/CollinsSequenceTagger

HMM with Averaged Perceptron and Viterbi Decoding for Sequence Labeling

Primary LanguageJava

Sequence tagger -- Discriminative Training for Hidden Markov Models with Averaged Perceptron

This repository is an implementation of the discriminative training framework for sequence labeling introduced by Collins (2002):

  • Michael Collins. 2002. Discriminative training methods for Hidden Markov Models: theory and experiments with Perceptron algorithms. In EMNLP, pages 1–8.

This framework is an extension of the HMM sequence tagger to a log-linear model for combination of weighted features, perceptron training with weight averaging, and the Viterbi algorithm for decoding. It can be used for any sequence labeling task including part-of-speech tagging, named entity recognition, chunking, and shallow parsing. As reported for part-of-speech tagging, this tagger achieves state-of-the-art perfomance of 97.1% accuracy.

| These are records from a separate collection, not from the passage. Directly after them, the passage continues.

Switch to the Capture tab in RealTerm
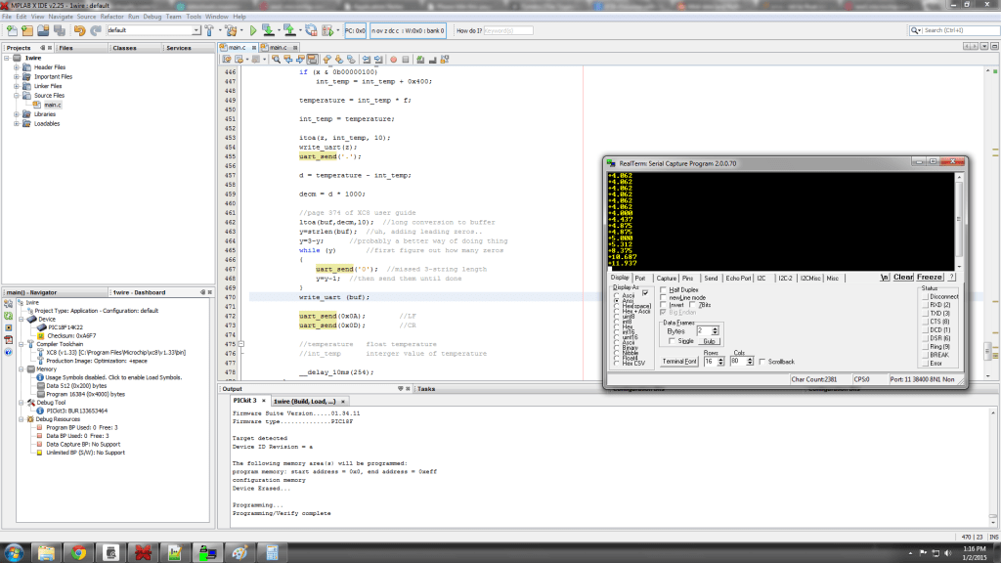 point(667,279)
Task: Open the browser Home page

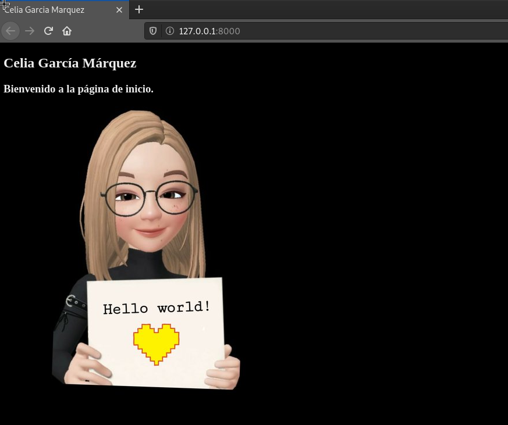Action: (x=66, y=30)
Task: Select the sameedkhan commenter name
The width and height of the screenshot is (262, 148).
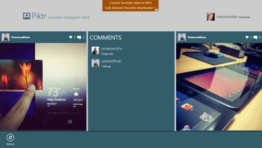Action: click(111, 61)
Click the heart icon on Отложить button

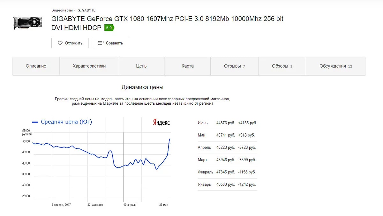[60, 43]
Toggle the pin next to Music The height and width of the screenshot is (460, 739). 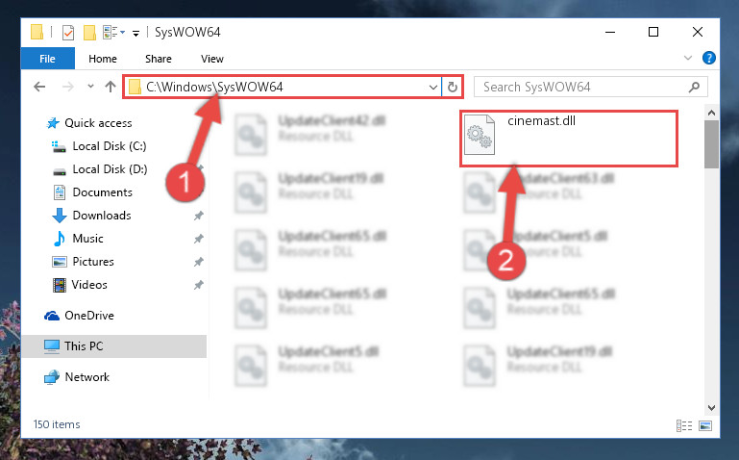pyautogui.click(x=198, y=239)
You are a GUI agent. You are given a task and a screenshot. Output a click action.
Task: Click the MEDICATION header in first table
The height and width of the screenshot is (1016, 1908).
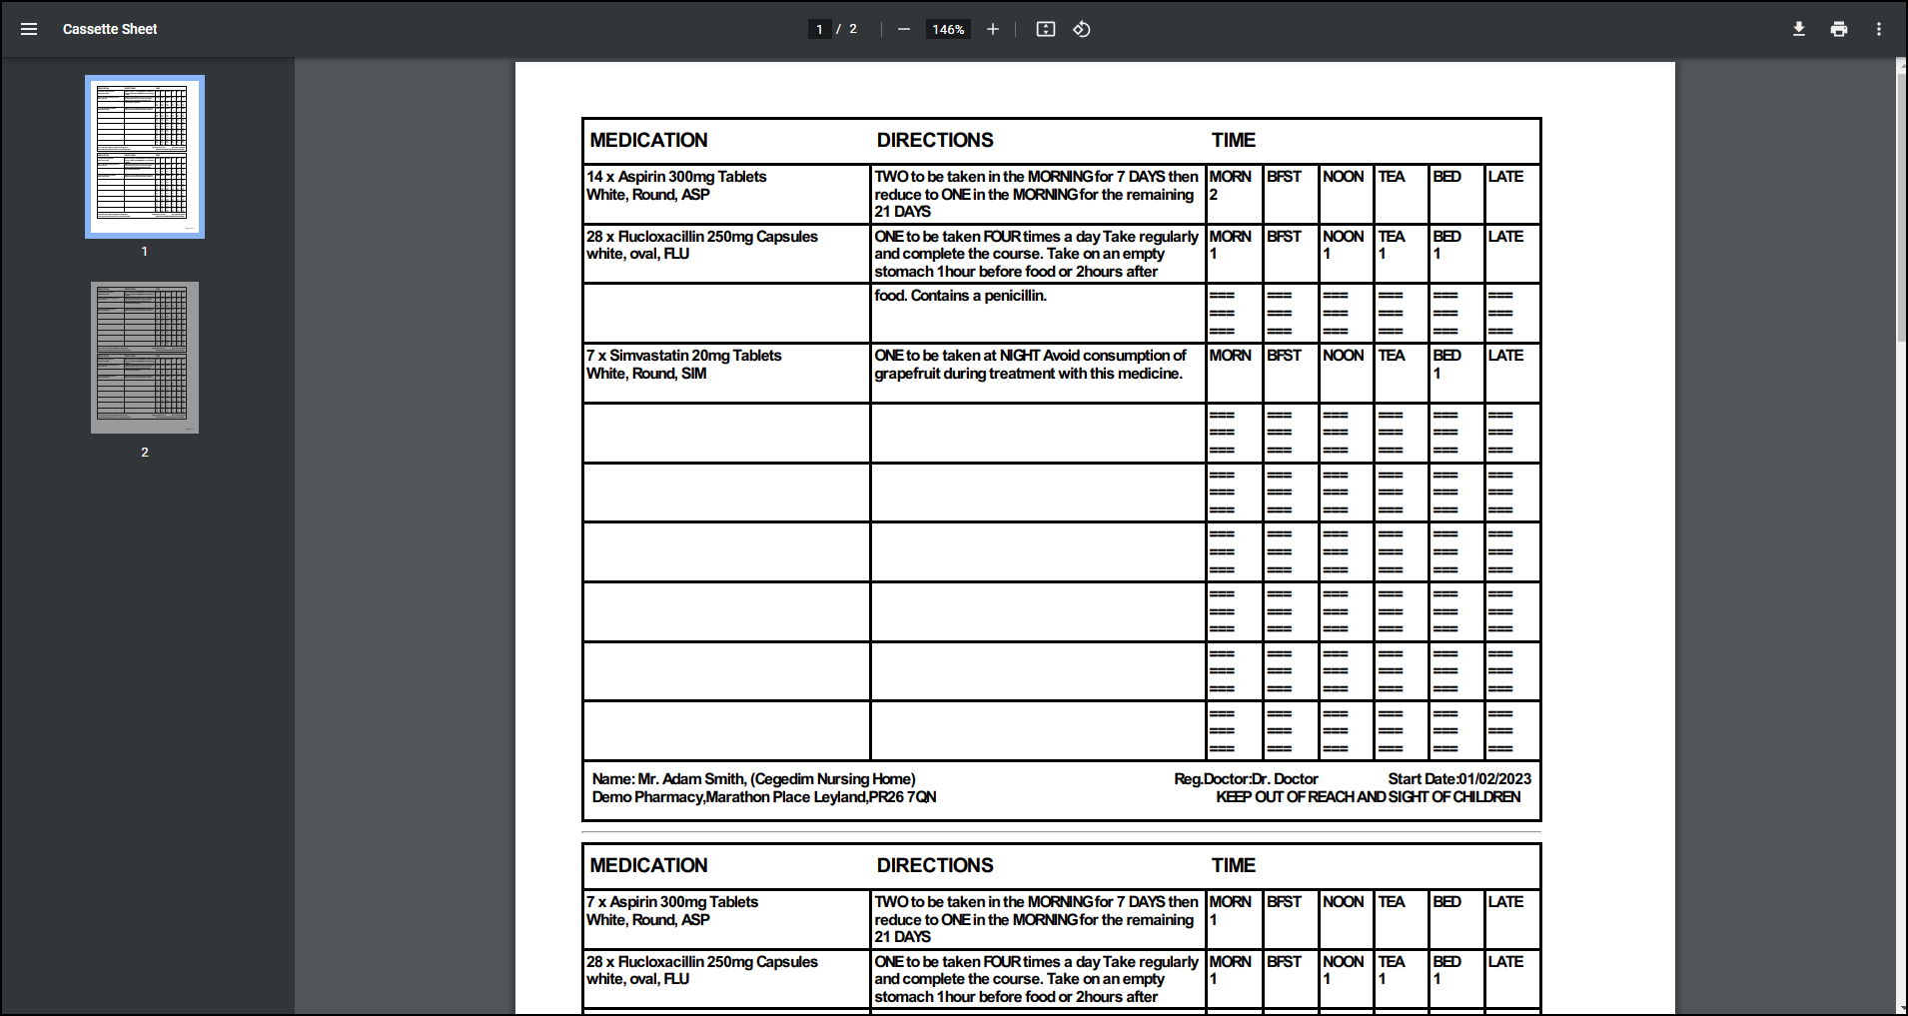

The inputs (train, dev, test) should be in a two-column tab separated format such as the following example. Test file can either be in a two-column format or a single column of just word sequences.

Ms.     NNP
Haag    NNP
plays   VBZ
Elianti NNP
.       .

Rolls-Royce     NNP
Motor   NNP
Cars    NNPS
Inc.    NNP
said    VBD
...

The training terminates and the model is written into the disk if there is no more improvement on the dev set after 5 consecutive iterations. The output is in the same format as the input.

Compile

javac PerceptronTagger.java

Run

java PerceptronTagger -train example/train.txt -dev example/dev.txt -mdlpath model/

java PerceptronTagger -mode test -in example/test.txt -outname output.txt -mdlpath model/

Publications

If you use this tagger, please cite the following paper:

  • Mahsa Yarmohammadi. 2014. Discriminative training with Perceptron algorithm for POS tagging task. Technical Report CSLU-2014-001, Center for Spoken Language Understanding, Oregon Health & Science University.

Some work that have used this tagger:

  • Kyle Gorman, and Steven Bedrick. 2019. We need to talk about standard splits. In ACL, pages. 2786-2791.
  • Mahsa Yarmohammadi. 2016. Incremental Segmentation and Annotation Strategies for Real-time Natural Language Processing Applications. PhD dissertation, Oregon Health & Science University.
  • Masoud Rouhizadeh, Emily Prud’Hommeaux, Jan Van Santen, and Richard Sproat. 2015. Measuring idiosyncratic interests in children with autism. In ACL.